Como se pronuncia apodo?
Carvalho Costa, em "Gentílicos e Apodos Tópicos de Portugal Continental", 1973, p. 275, transcreve do "Grande Dicionário de Dificuldades e Subtilezas do Idioma Português", de Vasco Botelho de Amaral: «Apodo: (...) pronuncia-se modelarmente -pó- e não -pô-, tanto no substantivo como no homónimo verbal apodo (...).» Todavia, se consultarmos, por exemplo, o "Vocabulário Ortográfico Resumido da Língua Portuguesa", da Academia das Ciências de Lisboa, 1970, vemos que grafa "apodo (ô)". Como se pronuncia, afinal, o substantivo (que não a forma verbal de apodar): "pô" ou "pó"?
Um se a mais
Quanto à consulta do Prof. Luciano Eduardo de Oliveira, em 23/5/2007, parece-me que na frase «Também se usa a palavra mate quando se quer dirigir-se de maneira agradável a outra pessoa, principalmente homem», ocorre, em verdade, uma locução verbal (quer dirigir-se); portanto bastaria um se para tornar a frase gramatical, ou pelo menos, mais suave aos ouvidos. Assim seria: «Também se usa a palavra mate quando se quer dirigir de maneira agradável a outra pessoa, principalmente homem.»
Ter / existir
   Em Portugal costuma-se criticar os brasileiros pelo seu uso de "ter" nas frases:    Em Portugal tem montanhas. / Neste quarto não tem televisão.    E sugere-se as seguintes alternativas:    Em Portugal há montanhas ou (sem em) Portugal tem montanhas.    Isto é uma legítima crítica? Ou não passa de uma piada prescritiva? No Brasil o uso de "ter" nas frases locativas-existenciais é considerado correto na linguagem formal? Eu pessoalmente não concordo com essas críticas, visto que este uso de "ter" é uma tendência universal (em polonês, por exemplo, este "ter" pode usar-se nas orações negativas, e em croata tanto nas negativas como nas positivas).    Obrigado.
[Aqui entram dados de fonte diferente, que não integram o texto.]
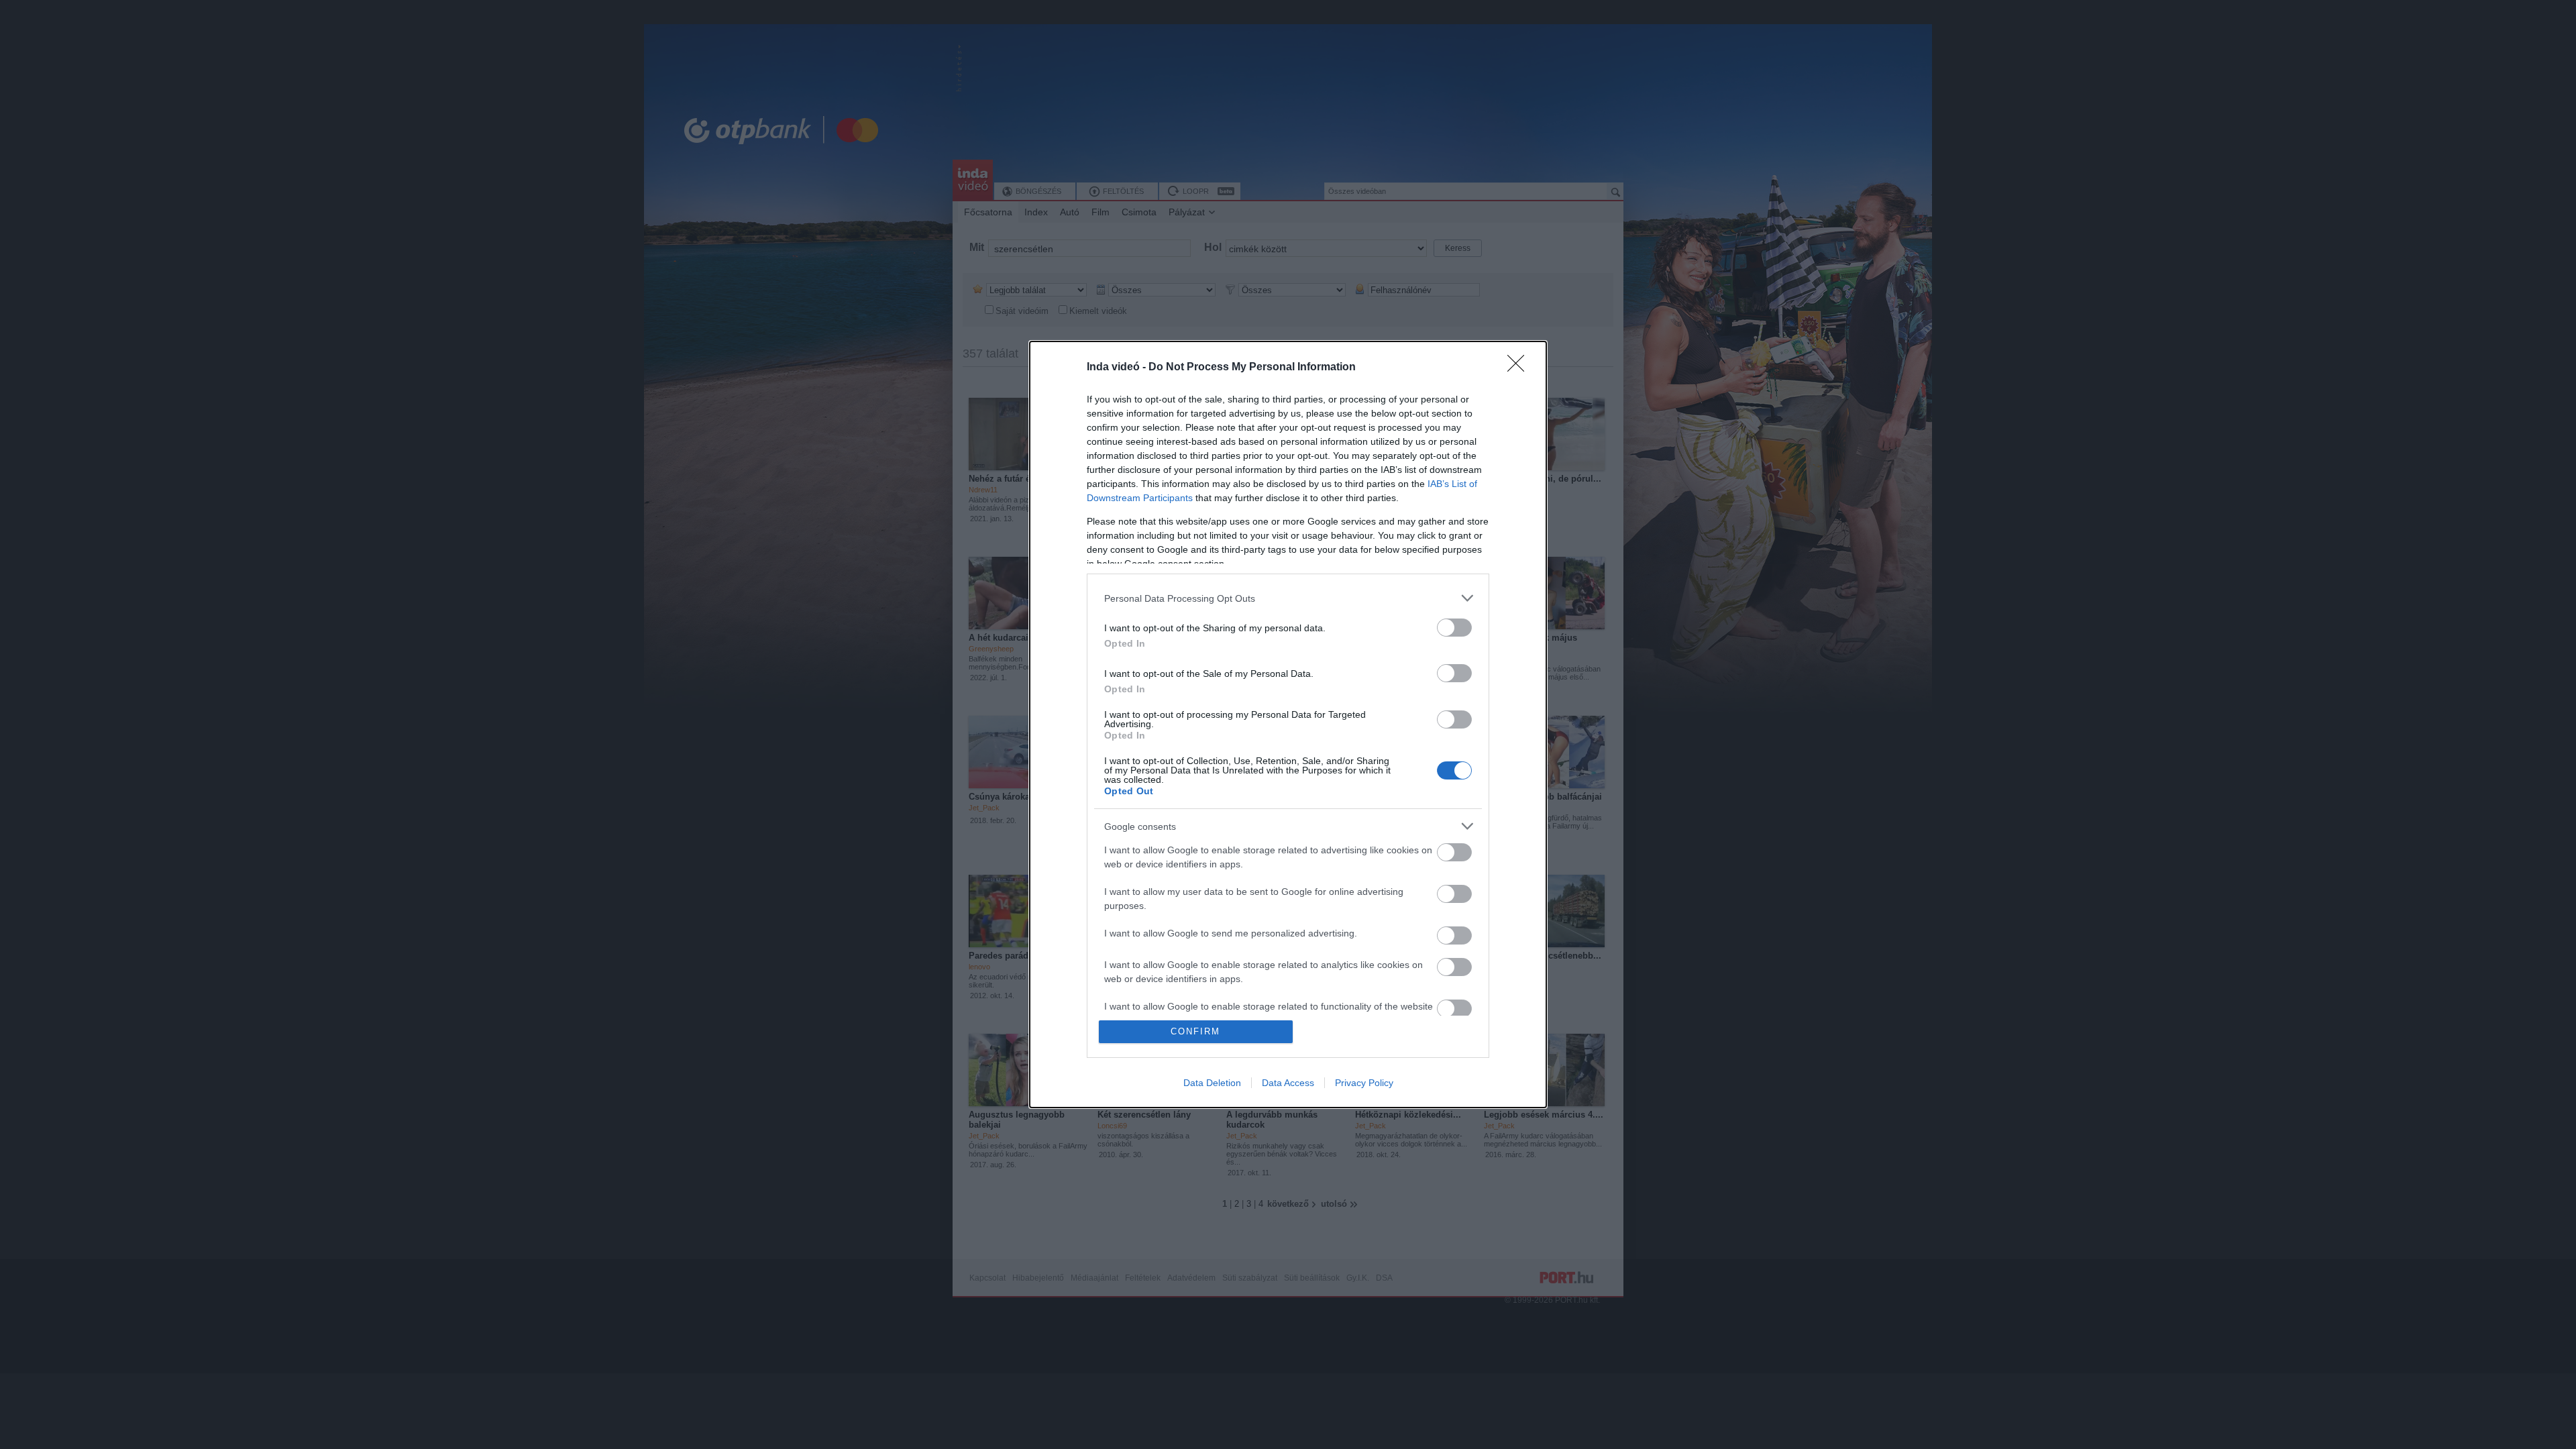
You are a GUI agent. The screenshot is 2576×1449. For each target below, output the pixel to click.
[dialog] (1288, 724)
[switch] (1454, 628)
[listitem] (1288, 598)
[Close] (1520, 367)
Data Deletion (1212, 1082)
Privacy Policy (1364, 1082)
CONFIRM (1195, 1031)
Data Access (1288, 1082)
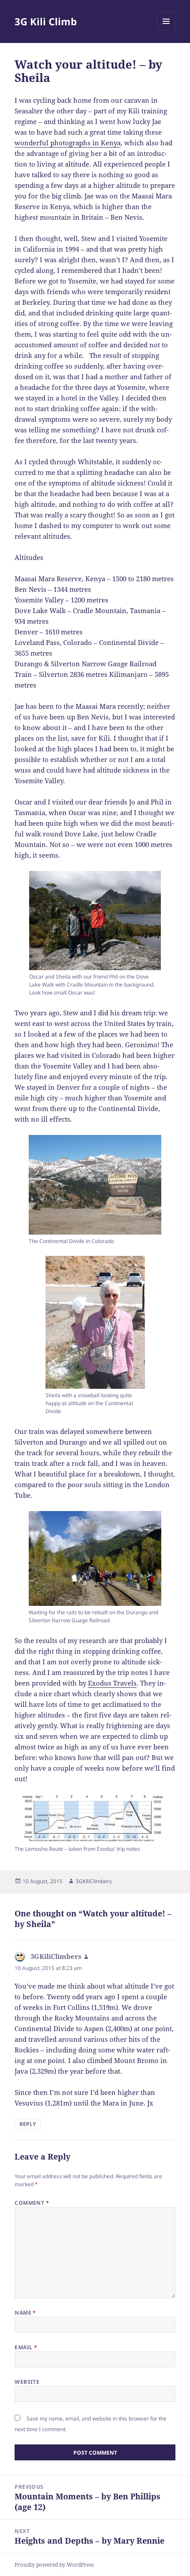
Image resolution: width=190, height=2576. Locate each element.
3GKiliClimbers (94, 1881)
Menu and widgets (166, 30)
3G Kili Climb (46, 21)
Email (26, 2347)
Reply (27, 2124)
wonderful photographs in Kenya (68, 142)
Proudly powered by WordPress (54, 2564)
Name (25, 2312)
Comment (32, 2203)
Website (27, 2382)
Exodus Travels (112, 1682)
«E vedes qual será a loação»:
oração subordinada
Antes de mais, gostaria de agradecer ao Ciberdúvidas o excelente trabalho que desenvolve. Em seguida, coloco a minha questão: deparei-me recentemente, num manual de Português do 10.º ano, com a seguinte questão: «Classifica a oração "qual será a loação" na frase "E vedes qual será a loação".»[1] O que estranhei foi a solução proposta: oração subordinada substantiva completiva, pois, na minha modesta opinião, eu classificá-la-ia como uma oração subordinada substantiva relativa. Assim, peço o vosso esclarecimento, que agradeço antecipadamente.   [1 N. E. – «E vedes qual será a loação» = «e  vedes qual será o louvor». Trata-se de um verso da conhecida cantiga satírica do trovador português João Garcia de Guilhade, "Ai dona fea, fostes-vos queixar". Assinale-se que, por preocupações didáticas, o manual em causa escreve "loação", mas a forma medieval é loaçom. Acrescente-se que loaçom, «louvor», assim como loar, que significa «louvar» são termos utilizados frequentemente na poesia trovadoresca. Registe-se, ainda, o vocábulo loa, antigamente também equivalente a «louvor», mas cujo uso contemporâneo ocorre sobretudo no plural, loas, no sentido de «mentiras».]